# Directions:
Please reproduce the full listing exactly, with nothing added.

# Input records:
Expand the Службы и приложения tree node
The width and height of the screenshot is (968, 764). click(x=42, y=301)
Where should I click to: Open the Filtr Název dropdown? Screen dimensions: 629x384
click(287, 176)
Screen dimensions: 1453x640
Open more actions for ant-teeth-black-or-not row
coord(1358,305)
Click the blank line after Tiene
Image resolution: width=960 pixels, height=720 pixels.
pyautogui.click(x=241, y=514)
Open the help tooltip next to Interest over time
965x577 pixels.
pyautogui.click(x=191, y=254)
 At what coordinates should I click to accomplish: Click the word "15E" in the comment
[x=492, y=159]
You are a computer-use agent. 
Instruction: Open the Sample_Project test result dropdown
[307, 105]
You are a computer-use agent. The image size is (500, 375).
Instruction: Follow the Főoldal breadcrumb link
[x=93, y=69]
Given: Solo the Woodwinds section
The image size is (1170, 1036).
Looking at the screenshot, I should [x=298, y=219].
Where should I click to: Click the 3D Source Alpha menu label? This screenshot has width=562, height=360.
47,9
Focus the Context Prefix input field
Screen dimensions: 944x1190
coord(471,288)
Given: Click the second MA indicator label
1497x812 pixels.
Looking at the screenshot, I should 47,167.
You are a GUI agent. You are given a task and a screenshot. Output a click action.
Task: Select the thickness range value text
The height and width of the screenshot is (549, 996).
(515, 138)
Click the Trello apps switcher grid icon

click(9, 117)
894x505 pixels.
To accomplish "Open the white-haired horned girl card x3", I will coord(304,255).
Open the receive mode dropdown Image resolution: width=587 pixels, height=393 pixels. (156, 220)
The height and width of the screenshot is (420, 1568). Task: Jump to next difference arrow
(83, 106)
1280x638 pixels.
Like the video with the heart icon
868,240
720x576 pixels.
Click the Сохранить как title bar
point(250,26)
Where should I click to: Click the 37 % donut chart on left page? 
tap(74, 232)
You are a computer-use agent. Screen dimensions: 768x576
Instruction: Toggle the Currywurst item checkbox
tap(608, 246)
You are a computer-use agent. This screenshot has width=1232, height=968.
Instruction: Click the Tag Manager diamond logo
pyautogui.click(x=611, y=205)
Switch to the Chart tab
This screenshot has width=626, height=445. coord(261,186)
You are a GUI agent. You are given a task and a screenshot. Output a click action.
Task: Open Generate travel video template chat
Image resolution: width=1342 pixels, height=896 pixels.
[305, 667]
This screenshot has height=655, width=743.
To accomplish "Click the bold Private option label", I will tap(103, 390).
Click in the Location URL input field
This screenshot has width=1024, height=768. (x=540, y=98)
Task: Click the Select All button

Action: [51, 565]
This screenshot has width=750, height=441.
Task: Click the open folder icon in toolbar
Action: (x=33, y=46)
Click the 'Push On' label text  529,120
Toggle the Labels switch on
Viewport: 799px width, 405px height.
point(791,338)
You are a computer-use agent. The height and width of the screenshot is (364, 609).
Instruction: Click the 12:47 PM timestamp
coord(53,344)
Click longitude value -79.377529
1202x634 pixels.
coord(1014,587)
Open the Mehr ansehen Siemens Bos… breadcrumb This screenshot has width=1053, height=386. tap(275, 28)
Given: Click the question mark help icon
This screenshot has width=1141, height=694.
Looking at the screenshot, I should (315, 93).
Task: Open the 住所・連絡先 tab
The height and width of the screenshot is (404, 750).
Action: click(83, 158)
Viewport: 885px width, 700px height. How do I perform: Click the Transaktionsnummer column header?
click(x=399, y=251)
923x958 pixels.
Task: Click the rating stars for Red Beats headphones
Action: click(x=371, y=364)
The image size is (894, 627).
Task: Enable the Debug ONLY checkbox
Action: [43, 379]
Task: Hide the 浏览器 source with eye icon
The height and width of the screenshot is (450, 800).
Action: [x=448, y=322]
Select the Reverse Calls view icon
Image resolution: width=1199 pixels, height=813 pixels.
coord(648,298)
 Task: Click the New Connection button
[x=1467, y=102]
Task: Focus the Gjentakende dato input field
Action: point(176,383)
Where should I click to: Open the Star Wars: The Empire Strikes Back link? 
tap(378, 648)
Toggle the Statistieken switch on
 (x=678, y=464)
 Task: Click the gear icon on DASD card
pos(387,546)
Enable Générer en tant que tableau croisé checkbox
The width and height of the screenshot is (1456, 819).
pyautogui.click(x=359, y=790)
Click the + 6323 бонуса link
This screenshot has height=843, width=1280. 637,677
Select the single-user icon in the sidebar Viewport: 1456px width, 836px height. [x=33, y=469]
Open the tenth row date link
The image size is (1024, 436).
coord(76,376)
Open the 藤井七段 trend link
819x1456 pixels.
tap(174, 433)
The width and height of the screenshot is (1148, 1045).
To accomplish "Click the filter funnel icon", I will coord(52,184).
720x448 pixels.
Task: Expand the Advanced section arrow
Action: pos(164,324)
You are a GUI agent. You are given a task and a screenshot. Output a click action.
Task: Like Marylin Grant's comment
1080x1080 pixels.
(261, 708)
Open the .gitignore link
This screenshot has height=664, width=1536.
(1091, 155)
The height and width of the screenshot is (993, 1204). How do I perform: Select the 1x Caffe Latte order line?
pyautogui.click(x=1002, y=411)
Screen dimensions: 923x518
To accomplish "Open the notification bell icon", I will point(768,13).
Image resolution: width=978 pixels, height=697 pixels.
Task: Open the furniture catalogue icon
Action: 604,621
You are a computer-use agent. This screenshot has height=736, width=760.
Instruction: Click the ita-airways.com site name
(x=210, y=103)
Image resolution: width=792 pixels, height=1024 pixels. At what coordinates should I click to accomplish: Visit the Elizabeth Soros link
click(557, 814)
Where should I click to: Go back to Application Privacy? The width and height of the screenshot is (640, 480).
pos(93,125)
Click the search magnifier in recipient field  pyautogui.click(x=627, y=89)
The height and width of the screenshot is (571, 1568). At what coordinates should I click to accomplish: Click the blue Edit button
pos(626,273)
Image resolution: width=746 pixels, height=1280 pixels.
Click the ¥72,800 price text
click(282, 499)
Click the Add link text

# Task response:
Expand the Службы и приложения tree node
The width and height of the screenshot is (968, 764). click(x=42, y=301)
Where should I click to: Open the Filtr Název dropdown? Screen dimensions: 629x384
click(287, 176)
Screen dimensions: 1453x640
Open more actions for ant-teeth-black-or-not row
coord(1358,305)
Click the blank line after Tiene
Image resolution: width=960 pixels, height=720 pixels.
pyautogui.click(x=241, y=514)
Open the help tooltip next to Interest over time
965x577 pixels.
pyautogui.click(x=191, y=254)
 At what coordinates should I click to accomplish: Click the word "15E" in the comment
[x=492, y=159]
You are a computer-use agent. 
Instruction: Open the Sample_Project test result dropdown
[307, 105]
You are a computer-use agent. The image size is (500, 375).
Instruction: Follow the Főoldal breadcrumb link
[x=93, y=69]
Given: Solo the Woodwinds section
The image size is (1170, 1036).
Looking at the screenshot, I should [x=298, y=219].
Where should I click to: Click the 3D Source Alpha menu label? This screenshot has width=562, height=360.
47,9
Focus the Context Prefix input field
Screen dimensions: 944x1190
coord(471,288)
Given: Click the second MA indicator label
1497x812 pixels.
Looking at the screenshot, I should 47,167.
You are a GUI agent. You are given a task and a screenshot. Output a click action.
Task: Select the thickness range value text
The height and width of the screenshot is (549, 996).
(515, 138)
Click the Trello apps switcher grid icon

click(9, 117)
894x505 pixels.
To accomplish "Open the white-haired horned girl card x3", I will coord(304,255).
Open the receive mode dropdown Image resolution: width=587 pixels, height=393 pixels. (156, 220)
The height and width of the screenshot is (420, 1568). Task: Jump to next difference arrow
(83, 106)
1280x638 pixels.
Like the video with the heart icon
868,240
720x576 pixels.
Click the Сохранить как title bar
point(250,26)
Where should I click to: Click the 37 % donut chart on left page? 
tap(74, 232)
You are a computer-use agent. Screen dimensions: 768x576
Instruction: Toggle the Currywurst item checkbox
tap(608, 246)
You are a computer-use agent. This screenshot has width=1232, height=968.
Instruction: Click the Tag Manager diamond logo
pyautogui.click(x=611, y=205)
Switch to the Chart tab
This screenshot has width=626, height=445. coord(261,186)
You are a GUI agent. You are given a task and a screenshot. Output a click action.
Task: Open Generate travel video template chat
Image resolution: width=1342 pixels, height=896 pixels.
[305, 667]
This screenshot has height=655, width=743.
To accomplish "Click the bold Private option label", I will tap(103, 390).
Click in the Location URL input field
This screenshot has width=1024, height=768. (x=540, y=98)
Task: Click the Select All button

Action: [51, 565]
This screenshot has width=750, height=441.
Task: Click the open folder icon in toolbar
Action: (x=33, y=46)
Click the 'Push On' label text  529,120
Toggle the Labels switch on
Viewport: 799px width, 405px height.
point(791,338)
You are a computer-use agent. The height and width of the screenshot is (364, 609).
Instruction: Click the 12:47 PM timestamp
coord(53,344)
Click longitude value -79.377529
1202x634 pixels.
coord(1014,587)
Open the Mehr ansehen Siemens Bos… breadcrumb This screenshot has width=1053, height=386. tap(275, 28)
Given: Click the question mark help icon
This screenshot has width=1141, height=694.
Looking at the screenshot, I should (315, 93).
Task: Open the 住所・連絡先 tab
The height and width of the screenshot is (404, 750).
Action: click(83, 158)
Viewport: 885px width, 700px height. How do I perform: Click the Transaktionsnummer column header?
click(x=399, y=251)
923x958 pixels.
Task: Click the rating stars for Red Beats headphones
Action: click(x=371, y=364)
The image size is (894, 627).
Task: Enable the Debug ONLY checkbox
Action: [43, 379]
Task: Hide the 浏览器 source with eye icon
The height and width of the screenshot is (450, 800).
Action: [x=448, y=322]
Select the Reverse Calls view icon
Image resolution: width=1199 pixels, height=813 pixels.
coord(648,298)
 Task: Click the New Connection button
[x=1467, y=102]
Task: Focus the Gjentakende dato input field
Action: point(176,383)
Where should I click to: Open the Star Wars: The Empire Strikes Back link? 
tap(378, 648)
Toggle the Statistieken switch on
 (x=678, y=464)
 Task: Click the gear icon on DASD card
pos(387,546)
Enable Générer en tant que tableau croisé checkbox
The width and height of the screenshot is (1456, 819).
pyautogui.click(x=359, y=790)
Click the + 6323 бонуса link
This screenshot has height=843, width=1280. 637,677
Select the single-user icon in the sidebar Viewport: 1456px width, 836px height. [x=33, y=469]
Open the tenth row date link
The image size is (1024, 436).
coord(76,376)
Open the 藤井七段 trend link
819x1456 pixels.
tap(174, 433)
The width and height of the screenshot is (1148, 1045).
To accomplish "Click the filter funnel icon", I will coord(52,184).
720x448 pixels.
Task: Expand the Advanced section arrow
Action: pos(164,324)
You are a GUI agent. You are given a task and a screenshot. Output a click action.
Task: Like Marylin Grant's comment
1080x1080 pixels.
(261, 708)
Open the .gitignore link
This screenshot has height=664, width=1536.
(1091, 155)
The height and width of the screenshot is (993, 1204). How do I perform: Select the 1x Caffe Latte order line?
pyautogui.click(x=1002, y=411)
Screen dimensions: 923x518
To accomplish "Open the notification bell icon", I will point(768,13).
Image resolution: width=978 pixels, height=697 pixels.
Task: Open the furniture catalogue icon
Action: 604,621
You are a computer-use agent. This screenshot has height=736, width=760.
Instruction: Click the ita-airways.com site name
(x=210, y=103)
Image resolution: width=792 pixels, height=1024 pixels. At what coordinates should I click to accomplish: Visit the Elizabeth Soros link
click(557, 814)
Where should I click to: Go back to Application Privacy? The width and height of the screenshot is (640, 480).
pos(93,125)
Click the search magnifier in recipient field  pyautogui.click(x=627, y=89)
The height and width of the screenshot is (571, 1568). At what coordinates should I click to accomplish: Click the blue Edit button
pos(626,273)
Image resolution: width=746 pixels, height=1280 pixels.
Click the ¥72,800 price text
click(282, 499)
Click the Add link text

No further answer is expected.